Время запало в чертах лиц, но механически, словно эрозия, меняющая вид горных хребтов, как сила природы, сила физического воздействия; события внутренней жизни, которые неотменимо изменяют, вылепливают лицо, делают его неподдающимся обратному отсчету годов, — здесь не проявились.
И теперь, когда обрушилась беда, человек беспомощно искал в себе самом опоры — и не мог найти. Прожитые годы сходили, отшелушивались, как обожженная кожа — до возраста, в котором все, что происходит, еще воспринимается с поправкой на неизмеримую продолжительность будущего, и кажется, что достанет времени на совсем другую жизнь, и не одну; возраста, в котором нет опыта событий конечных и непоправимых.
Люди были растеряны в буквальном значении слова — будто у человека спросили документы, он полез в карман, но не обнаружил ни кармана, ни пальто, ни памяти о том, куда это все подевалось. Искать сочувствия друг у друга они не решались, словно бы подозревая в соседе ту же самоутрату, что ощущали в себе.
Возможно, знай они об аресте заранее, кто-то сумел бы найти мужество и волю сопротивляться, но вот так — выйти из поезда и увидеть указывающий на тебя палец солдата, — это было нечто большее, чем просто быть взятым врасплох: зловещая издевка над судьбой вообще и над каждой конкретной судьбой в частности.
Жизнь арестованных преломилась в такой будничный, ничем не выделяющийся момент, что один контраст между событием ареста, вбирающим человека целиком, и тем, что оно не являлось звеном ни в какой событийной цепи, никак не было предопределено и предуготовлено, а случилось из ничего, без причин, без оснований, — один этот контраст отменял личную судьбу как таковую.
И дело не в фатальной несправедливости ареста; она была лишь одним из следствий его беспричинности. Палец солдата, произвольно указывающего на людей, шедших мимо, стал ее предъявлением, воплощением, символом; это была не та кажущаяся беспричинность, когда приходится думать, почему все произошло так, а не иначе; абсолютное отсутствие объяснений как бы возвело беспричинность в статус единственной причины всего на свете; отныне любое событие в этом перевернутом мире происходило не силой причинности, а силой произвола, и потому произвол и насилие заняли место закона мироздания.
Красные гиганты-солдаты на мозаичном панно, задевавшие штыками красных винтовок купол вокзала, безголовые стражи, были выражением этого закона; из-за дробности мозаики чудилось, что они лишены человеческой анатомии и состоят лишь из клеток раскормленной плоти; панно было столь велико, что красные солдаты почти не помещались под сводами вокзальной крыши, и громадное здание, полное воздуха, света, от этого соседства вдруг становилось затхлой и гнусной пещерой людоеда.

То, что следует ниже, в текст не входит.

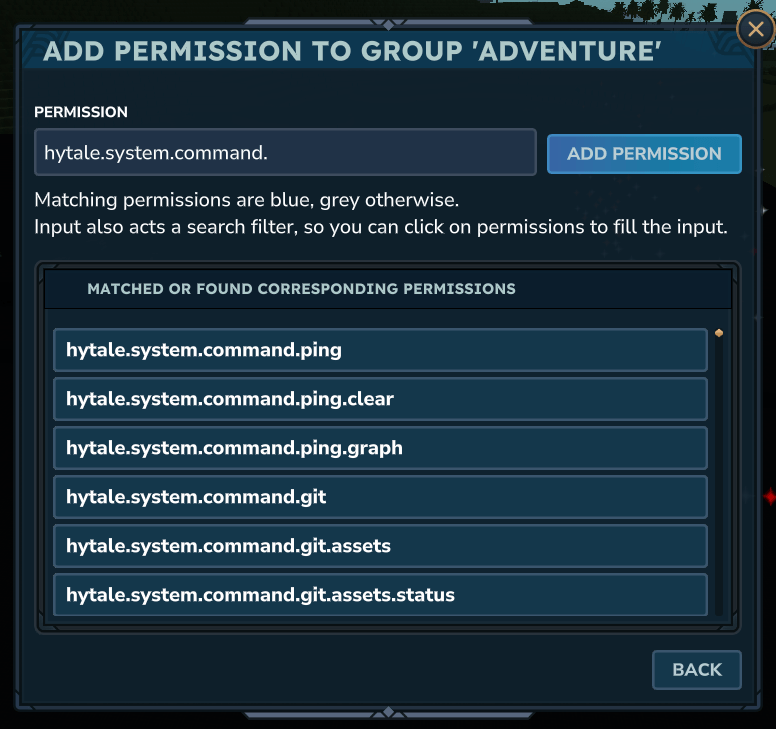Click the PERMISSION label above the input
Viewport: 776px width, 729px height.
point(81,112)
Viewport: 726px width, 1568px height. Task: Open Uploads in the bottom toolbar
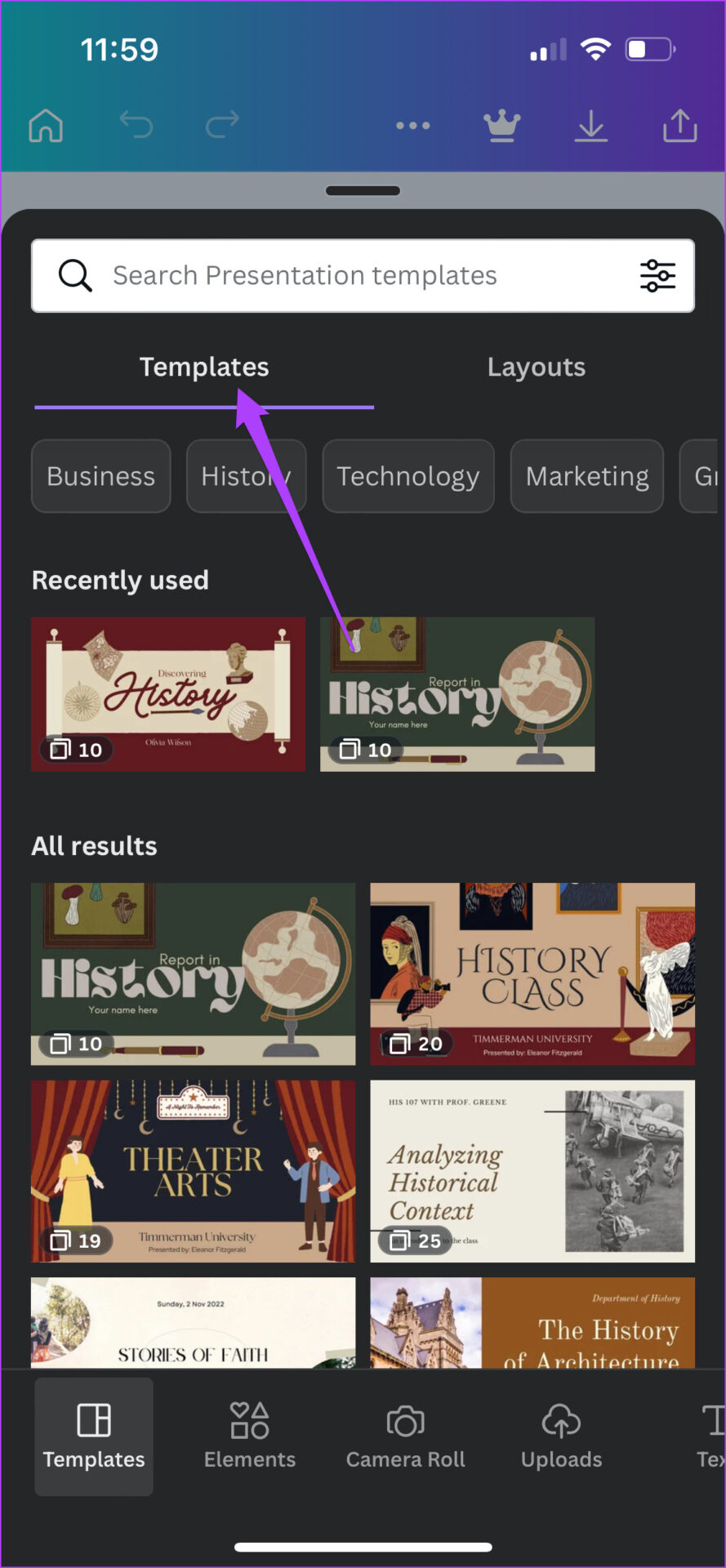pos(561,1436)
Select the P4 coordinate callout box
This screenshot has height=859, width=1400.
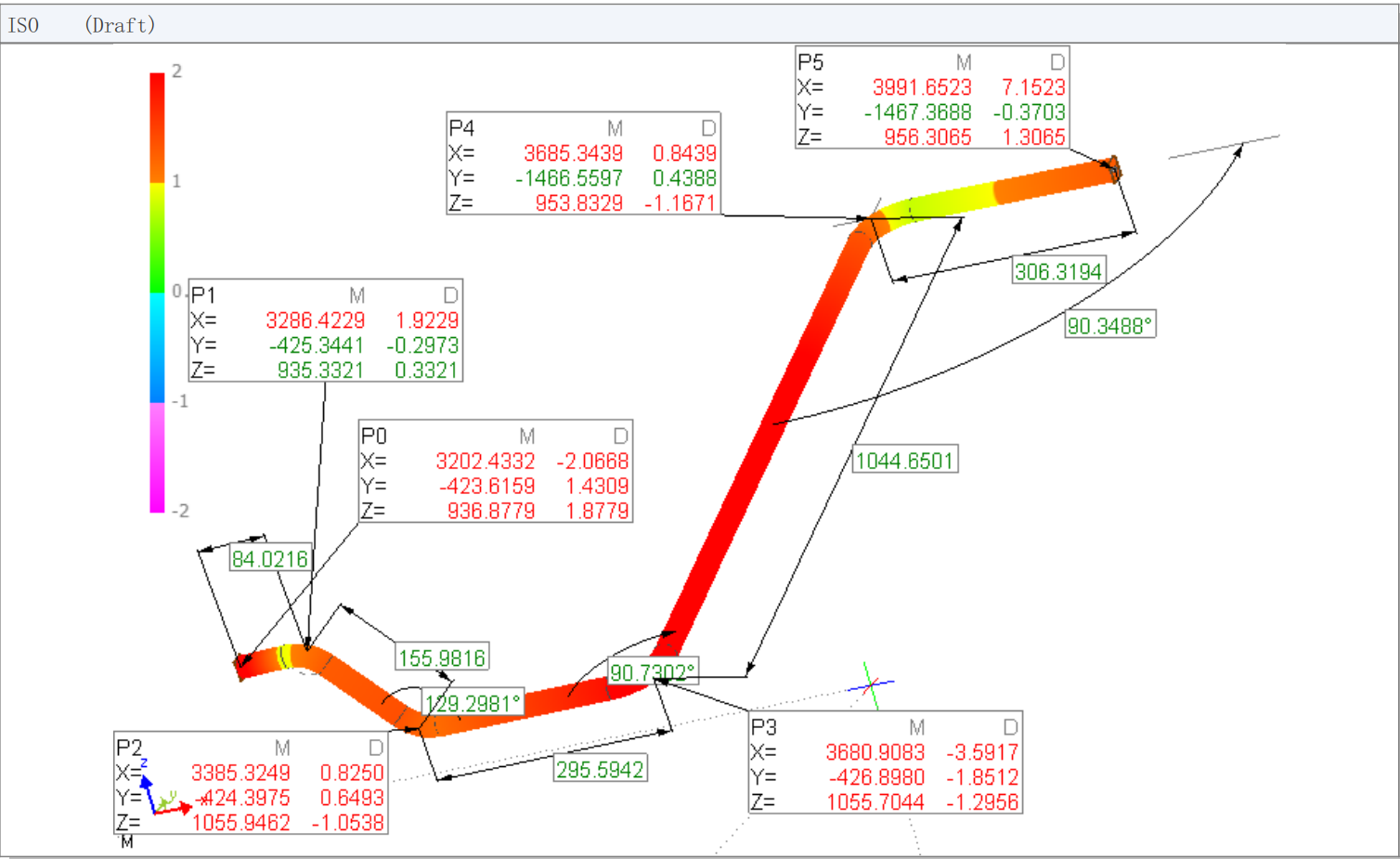(583, 164)
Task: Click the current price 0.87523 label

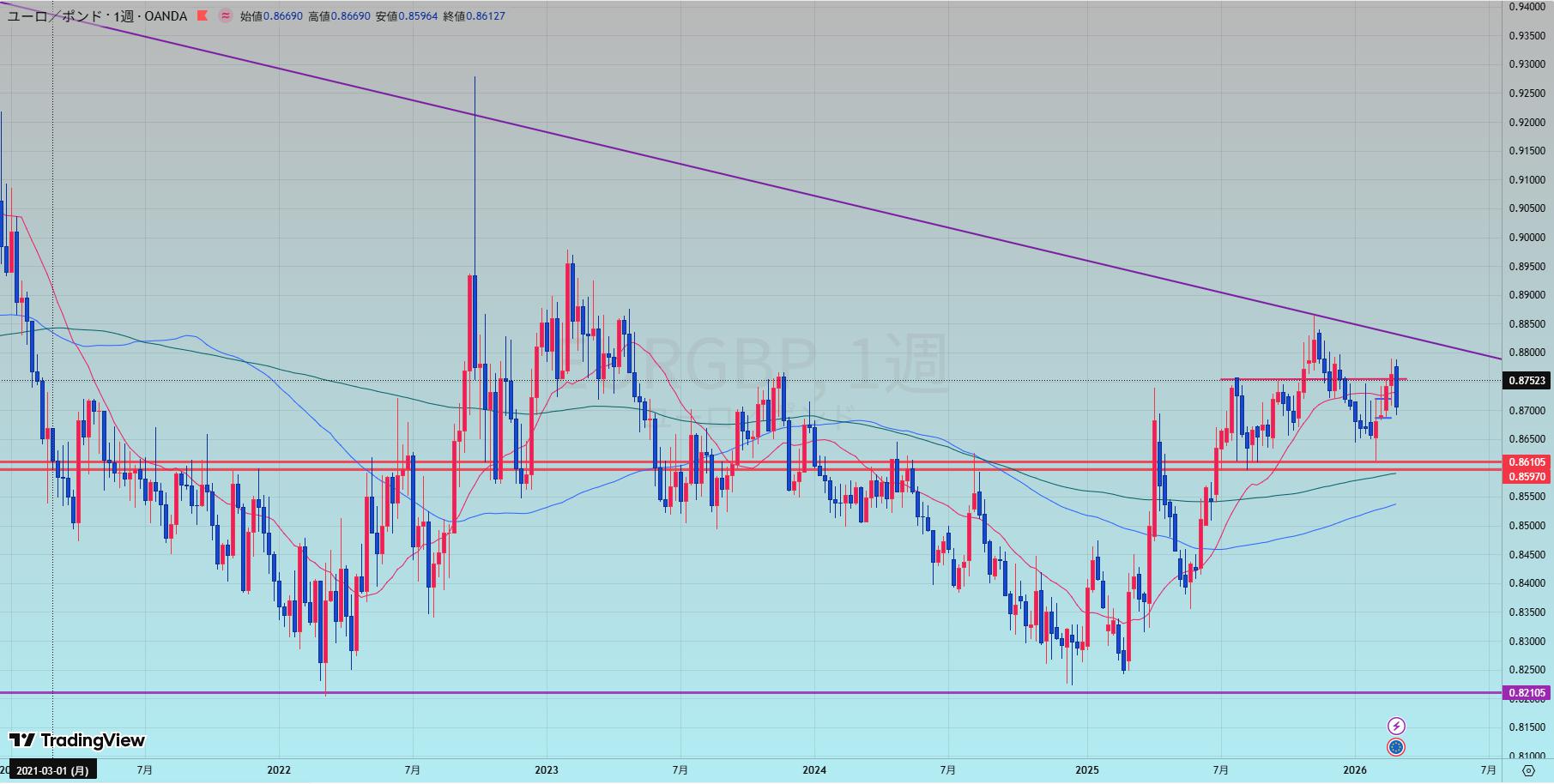Action: coord(1527,381)
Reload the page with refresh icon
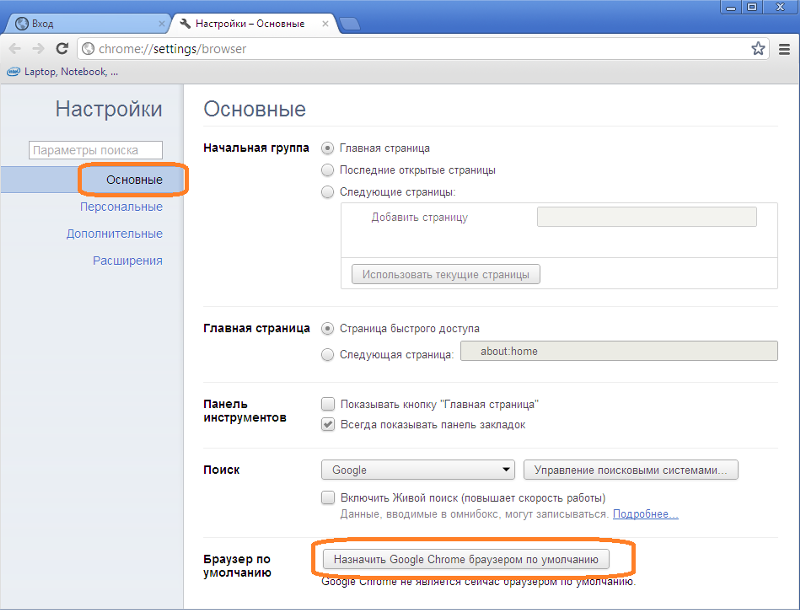This screenshot has height=610, width=800. tap(62, 48)
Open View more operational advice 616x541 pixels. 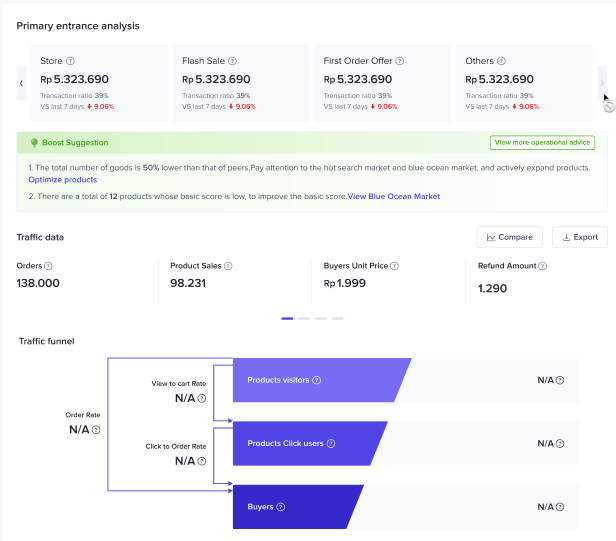click(x=542, y=143)
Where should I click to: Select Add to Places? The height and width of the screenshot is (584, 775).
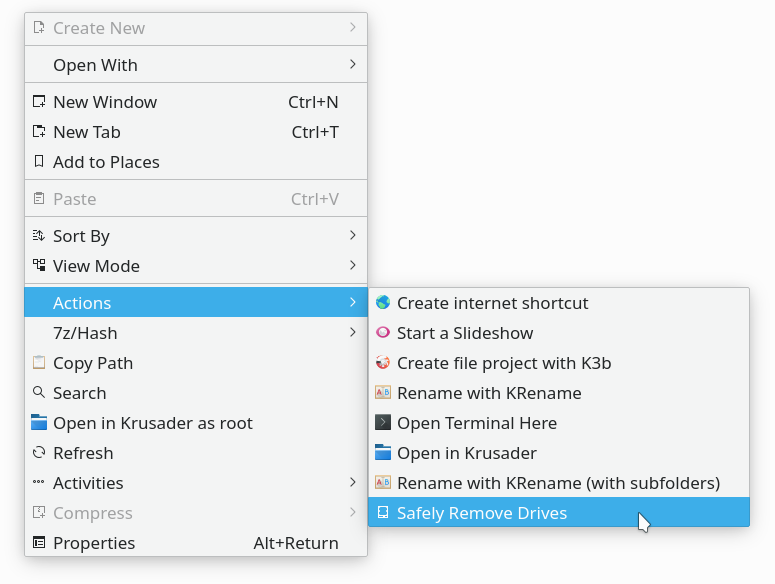pyautogui.click(x=196, y=162)
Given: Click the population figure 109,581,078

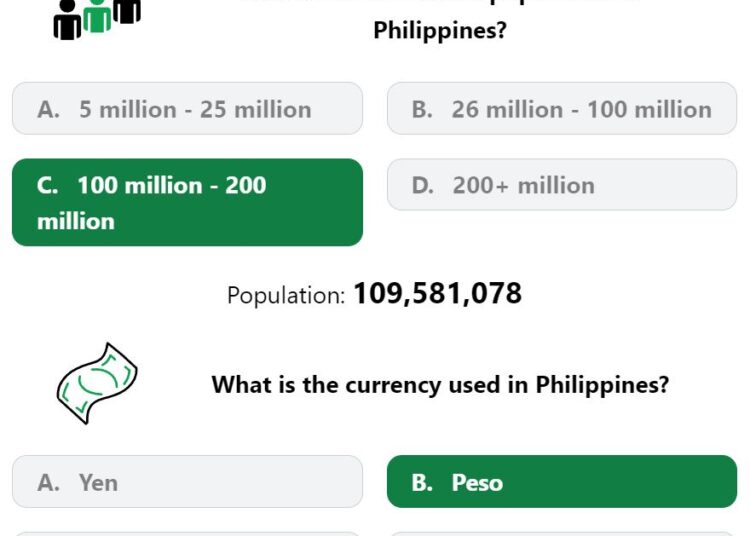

Там, где отбирали часы, стоял последний из арестованных. Тем же путем к эшелону шел машинист с помощником и кочегаром, их сопровождали солдаты. И я знал теперь — это знание было как бы вменено сну, но возникало не сразу, — что этот арестованный — младший брат машиниста, с которым они давно не виделись. И приехав в город, младший — у него не было часов, и конвоиры обыскивали его дольше других, думая, что он их спрятал, — младший думал сделать старшему сюрприз, утром постучав в его дверь: из последнего письма он знал, что брату дали краткосрочный отпуск.